Stored items from a collection:
•••••

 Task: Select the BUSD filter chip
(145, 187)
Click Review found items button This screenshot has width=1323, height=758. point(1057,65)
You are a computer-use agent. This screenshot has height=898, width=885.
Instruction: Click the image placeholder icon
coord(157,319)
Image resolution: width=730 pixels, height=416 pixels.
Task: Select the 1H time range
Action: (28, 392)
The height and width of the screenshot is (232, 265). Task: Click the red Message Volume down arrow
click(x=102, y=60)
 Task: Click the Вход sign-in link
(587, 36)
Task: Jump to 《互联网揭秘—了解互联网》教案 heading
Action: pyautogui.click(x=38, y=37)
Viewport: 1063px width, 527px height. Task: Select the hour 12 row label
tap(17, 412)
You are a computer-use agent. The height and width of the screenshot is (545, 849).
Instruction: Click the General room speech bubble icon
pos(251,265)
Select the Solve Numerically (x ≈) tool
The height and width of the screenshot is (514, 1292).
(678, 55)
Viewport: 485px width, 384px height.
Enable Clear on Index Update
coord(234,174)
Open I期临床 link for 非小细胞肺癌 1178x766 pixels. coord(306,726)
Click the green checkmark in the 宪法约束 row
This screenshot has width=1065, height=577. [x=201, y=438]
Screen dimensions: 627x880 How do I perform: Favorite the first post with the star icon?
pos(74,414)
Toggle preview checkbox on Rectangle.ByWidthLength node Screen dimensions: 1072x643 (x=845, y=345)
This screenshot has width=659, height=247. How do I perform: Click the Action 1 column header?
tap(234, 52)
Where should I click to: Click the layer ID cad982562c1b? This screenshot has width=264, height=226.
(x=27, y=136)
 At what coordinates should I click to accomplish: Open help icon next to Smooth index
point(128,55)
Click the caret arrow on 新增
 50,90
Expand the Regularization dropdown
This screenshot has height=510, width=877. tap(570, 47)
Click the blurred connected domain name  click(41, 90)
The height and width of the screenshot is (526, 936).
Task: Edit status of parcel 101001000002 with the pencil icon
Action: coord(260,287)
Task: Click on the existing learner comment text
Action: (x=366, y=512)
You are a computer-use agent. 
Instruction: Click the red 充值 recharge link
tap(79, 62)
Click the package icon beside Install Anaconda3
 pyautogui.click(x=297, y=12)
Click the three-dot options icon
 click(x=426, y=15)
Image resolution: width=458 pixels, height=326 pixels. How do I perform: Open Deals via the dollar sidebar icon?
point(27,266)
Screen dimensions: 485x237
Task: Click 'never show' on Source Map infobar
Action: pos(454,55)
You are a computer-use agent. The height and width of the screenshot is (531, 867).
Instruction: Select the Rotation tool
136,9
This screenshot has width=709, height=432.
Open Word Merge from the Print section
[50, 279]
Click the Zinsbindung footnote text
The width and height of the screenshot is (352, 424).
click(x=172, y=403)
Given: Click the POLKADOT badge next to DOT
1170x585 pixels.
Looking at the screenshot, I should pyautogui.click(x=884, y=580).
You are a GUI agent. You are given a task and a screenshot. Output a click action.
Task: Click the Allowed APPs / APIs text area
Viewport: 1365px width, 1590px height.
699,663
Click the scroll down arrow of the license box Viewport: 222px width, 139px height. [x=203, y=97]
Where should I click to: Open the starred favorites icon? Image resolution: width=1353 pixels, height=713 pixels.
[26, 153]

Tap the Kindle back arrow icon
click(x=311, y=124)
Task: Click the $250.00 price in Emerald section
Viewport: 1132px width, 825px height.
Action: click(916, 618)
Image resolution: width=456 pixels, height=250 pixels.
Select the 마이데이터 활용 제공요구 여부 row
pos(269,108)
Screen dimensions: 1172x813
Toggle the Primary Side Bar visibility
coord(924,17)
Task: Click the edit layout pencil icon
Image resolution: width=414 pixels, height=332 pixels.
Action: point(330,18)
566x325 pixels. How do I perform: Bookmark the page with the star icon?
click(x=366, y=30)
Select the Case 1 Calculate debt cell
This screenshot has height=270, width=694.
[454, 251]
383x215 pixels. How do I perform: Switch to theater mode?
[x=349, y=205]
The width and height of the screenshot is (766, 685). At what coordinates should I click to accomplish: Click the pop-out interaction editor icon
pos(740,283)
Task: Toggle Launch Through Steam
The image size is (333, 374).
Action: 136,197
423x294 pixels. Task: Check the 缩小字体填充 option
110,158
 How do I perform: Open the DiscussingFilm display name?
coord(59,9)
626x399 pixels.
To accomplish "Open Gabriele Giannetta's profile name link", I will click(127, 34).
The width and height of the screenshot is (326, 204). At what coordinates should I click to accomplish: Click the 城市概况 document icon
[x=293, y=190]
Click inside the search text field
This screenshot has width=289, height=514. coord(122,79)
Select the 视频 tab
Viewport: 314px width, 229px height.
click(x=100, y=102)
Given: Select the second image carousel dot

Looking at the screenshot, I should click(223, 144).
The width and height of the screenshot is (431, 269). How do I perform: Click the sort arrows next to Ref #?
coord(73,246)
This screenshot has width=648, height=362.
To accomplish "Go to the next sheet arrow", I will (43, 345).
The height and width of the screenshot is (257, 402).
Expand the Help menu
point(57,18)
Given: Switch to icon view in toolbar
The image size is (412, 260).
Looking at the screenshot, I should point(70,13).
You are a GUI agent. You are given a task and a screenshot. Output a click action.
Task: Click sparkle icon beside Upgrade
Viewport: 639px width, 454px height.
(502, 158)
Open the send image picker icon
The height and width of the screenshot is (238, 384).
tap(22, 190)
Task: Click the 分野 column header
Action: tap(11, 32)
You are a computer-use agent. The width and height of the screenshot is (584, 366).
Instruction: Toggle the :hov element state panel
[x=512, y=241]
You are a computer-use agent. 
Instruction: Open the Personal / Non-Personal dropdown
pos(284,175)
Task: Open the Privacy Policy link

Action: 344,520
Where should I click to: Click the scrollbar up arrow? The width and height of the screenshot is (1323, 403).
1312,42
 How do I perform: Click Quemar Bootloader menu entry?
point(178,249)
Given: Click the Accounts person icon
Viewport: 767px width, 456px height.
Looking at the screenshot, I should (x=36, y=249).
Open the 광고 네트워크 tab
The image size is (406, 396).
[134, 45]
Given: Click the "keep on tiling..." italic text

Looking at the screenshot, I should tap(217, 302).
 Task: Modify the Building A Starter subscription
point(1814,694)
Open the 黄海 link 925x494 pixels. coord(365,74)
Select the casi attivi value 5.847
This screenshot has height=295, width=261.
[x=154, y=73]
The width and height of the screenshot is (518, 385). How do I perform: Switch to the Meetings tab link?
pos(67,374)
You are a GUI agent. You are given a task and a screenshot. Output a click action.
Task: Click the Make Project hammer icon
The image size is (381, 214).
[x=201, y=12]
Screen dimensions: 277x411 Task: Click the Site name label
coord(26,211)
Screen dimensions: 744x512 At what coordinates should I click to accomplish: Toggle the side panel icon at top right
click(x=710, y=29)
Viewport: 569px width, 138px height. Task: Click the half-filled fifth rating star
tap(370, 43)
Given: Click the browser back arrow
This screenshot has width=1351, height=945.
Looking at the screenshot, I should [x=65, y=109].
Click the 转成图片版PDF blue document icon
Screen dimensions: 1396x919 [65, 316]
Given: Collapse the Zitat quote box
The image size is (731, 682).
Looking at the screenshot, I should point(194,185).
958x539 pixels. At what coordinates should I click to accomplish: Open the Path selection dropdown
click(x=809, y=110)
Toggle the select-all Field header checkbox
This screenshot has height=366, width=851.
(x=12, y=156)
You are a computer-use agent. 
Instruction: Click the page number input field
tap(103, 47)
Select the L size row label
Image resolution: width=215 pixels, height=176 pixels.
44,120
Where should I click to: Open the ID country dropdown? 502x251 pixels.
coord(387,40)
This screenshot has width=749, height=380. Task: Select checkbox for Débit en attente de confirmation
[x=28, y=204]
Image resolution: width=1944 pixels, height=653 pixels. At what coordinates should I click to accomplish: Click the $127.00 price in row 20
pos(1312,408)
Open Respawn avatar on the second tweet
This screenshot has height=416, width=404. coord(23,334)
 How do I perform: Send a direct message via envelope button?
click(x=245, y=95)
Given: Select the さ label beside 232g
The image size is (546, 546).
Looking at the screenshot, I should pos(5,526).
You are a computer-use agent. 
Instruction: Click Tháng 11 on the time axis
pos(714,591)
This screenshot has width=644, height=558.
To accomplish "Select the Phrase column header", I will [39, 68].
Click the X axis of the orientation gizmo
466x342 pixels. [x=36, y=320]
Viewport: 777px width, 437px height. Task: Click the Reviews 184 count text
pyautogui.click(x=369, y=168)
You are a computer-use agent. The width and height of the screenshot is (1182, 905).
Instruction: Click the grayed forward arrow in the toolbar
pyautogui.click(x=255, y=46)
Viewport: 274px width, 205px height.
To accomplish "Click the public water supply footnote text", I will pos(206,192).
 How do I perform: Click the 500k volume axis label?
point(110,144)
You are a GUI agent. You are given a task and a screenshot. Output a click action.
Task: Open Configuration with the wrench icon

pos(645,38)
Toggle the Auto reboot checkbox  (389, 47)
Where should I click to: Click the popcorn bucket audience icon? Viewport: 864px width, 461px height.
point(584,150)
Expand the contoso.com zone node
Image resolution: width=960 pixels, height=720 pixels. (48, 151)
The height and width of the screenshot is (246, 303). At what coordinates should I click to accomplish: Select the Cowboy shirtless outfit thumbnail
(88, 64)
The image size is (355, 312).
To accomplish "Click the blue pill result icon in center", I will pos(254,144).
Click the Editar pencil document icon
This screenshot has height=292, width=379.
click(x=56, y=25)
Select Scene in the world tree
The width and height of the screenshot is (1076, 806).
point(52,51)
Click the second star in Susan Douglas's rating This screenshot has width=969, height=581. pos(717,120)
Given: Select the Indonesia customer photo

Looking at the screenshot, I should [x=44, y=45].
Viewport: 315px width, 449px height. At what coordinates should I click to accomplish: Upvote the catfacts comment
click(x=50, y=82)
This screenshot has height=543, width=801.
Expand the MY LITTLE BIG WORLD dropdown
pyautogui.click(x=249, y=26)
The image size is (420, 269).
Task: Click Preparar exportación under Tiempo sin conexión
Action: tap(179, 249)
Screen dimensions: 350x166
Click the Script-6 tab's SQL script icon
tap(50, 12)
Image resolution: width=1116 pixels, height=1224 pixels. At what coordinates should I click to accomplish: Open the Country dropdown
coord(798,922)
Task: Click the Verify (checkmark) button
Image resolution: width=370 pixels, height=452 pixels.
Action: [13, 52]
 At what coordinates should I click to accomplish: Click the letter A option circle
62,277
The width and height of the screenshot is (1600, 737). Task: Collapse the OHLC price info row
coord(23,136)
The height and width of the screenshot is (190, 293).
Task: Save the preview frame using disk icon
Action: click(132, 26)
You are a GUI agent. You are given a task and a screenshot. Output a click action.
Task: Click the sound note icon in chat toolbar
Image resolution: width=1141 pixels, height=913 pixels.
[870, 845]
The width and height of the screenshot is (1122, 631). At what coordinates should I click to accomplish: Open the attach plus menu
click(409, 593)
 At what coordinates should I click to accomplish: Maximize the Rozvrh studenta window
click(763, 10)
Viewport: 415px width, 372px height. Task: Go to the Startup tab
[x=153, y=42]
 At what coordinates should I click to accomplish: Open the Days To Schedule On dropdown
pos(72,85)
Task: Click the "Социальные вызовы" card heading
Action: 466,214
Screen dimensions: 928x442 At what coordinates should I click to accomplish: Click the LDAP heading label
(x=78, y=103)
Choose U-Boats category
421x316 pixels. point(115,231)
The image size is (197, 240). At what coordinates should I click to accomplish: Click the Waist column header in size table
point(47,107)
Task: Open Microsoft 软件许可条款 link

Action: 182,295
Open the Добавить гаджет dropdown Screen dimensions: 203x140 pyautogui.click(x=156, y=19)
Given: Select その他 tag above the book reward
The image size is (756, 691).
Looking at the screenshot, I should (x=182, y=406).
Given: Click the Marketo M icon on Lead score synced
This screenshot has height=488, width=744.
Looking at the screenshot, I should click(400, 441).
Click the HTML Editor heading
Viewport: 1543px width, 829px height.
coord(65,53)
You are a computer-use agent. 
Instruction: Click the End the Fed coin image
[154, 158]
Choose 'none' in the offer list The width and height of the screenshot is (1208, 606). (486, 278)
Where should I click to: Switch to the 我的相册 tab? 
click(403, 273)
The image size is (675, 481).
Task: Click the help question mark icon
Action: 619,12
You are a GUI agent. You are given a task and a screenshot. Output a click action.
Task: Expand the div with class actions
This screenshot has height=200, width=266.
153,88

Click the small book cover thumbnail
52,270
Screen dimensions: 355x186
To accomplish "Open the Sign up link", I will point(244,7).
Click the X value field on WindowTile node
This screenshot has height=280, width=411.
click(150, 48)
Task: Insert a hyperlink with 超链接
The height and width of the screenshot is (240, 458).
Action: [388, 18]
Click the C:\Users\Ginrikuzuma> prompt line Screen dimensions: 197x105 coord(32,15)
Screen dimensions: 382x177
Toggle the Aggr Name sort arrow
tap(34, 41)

•••••

**Brief:** I need every line of the data that has the word "footnote"; please list them.

**Task answer:**
Click the Zinsbindung footnote text
To accomplish "Click the public water supply footnote text", I will pos(206,192).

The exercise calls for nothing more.